#### [Excerpted data]
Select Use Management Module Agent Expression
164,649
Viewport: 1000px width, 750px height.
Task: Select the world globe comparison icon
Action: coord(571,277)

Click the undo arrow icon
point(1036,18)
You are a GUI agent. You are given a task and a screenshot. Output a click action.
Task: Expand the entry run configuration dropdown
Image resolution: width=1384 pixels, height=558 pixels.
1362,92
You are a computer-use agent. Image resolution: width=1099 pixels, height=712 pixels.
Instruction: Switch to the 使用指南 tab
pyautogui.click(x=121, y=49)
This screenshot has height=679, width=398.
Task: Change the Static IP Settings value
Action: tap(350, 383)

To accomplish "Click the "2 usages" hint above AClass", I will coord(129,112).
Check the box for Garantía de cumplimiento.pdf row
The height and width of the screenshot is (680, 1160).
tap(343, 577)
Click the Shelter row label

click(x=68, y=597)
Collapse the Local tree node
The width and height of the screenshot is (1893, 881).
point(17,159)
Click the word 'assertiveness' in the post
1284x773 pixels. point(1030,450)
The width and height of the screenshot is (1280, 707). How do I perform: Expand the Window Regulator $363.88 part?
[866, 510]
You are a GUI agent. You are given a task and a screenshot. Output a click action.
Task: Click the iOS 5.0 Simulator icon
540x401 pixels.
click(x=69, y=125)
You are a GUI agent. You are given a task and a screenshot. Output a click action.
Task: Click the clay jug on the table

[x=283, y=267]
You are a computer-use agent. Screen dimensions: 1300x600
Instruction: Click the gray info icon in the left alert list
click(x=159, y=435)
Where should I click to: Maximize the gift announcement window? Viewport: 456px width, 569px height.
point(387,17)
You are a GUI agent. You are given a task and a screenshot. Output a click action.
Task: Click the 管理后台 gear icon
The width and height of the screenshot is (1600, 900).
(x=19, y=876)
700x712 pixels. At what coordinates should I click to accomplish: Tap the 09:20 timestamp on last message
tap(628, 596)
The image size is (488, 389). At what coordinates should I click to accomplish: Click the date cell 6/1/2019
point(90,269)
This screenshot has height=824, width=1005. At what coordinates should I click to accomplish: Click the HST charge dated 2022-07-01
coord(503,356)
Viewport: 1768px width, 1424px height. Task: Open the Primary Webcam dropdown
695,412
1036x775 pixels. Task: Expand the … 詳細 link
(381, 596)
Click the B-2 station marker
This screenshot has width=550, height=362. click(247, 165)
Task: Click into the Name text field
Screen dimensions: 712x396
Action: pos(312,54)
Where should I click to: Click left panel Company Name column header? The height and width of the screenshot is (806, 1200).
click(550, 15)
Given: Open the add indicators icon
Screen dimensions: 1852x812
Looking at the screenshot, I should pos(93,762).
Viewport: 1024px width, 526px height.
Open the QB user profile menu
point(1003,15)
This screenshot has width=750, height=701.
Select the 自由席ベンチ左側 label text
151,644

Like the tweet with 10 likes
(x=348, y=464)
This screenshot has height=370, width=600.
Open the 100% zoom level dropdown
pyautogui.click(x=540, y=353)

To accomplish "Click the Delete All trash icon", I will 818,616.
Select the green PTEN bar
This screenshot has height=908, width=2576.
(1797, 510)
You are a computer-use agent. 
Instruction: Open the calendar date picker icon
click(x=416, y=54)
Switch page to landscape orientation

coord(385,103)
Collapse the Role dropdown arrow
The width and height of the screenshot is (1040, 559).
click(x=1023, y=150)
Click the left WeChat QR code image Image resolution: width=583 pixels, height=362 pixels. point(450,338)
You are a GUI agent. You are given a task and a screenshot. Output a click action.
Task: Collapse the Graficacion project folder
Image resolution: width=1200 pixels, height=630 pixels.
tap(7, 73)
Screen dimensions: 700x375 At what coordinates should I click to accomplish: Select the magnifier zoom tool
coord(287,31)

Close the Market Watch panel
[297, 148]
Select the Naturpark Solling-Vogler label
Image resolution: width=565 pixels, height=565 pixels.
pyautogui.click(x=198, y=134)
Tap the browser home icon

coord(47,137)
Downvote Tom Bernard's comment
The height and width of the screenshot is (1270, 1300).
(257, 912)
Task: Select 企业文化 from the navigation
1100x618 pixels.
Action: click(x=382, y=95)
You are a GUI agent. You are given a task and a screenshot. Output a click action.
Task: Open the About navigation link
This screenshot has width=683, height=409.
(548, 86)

#### [What the task requires]
In the records above, find the lines holding "Collapse". Copy each one.

#### [Result of the exercise]
Collapse the Local tree node
Collapse the Role dropdown arrow
Task: Collapse the Graficacion project folder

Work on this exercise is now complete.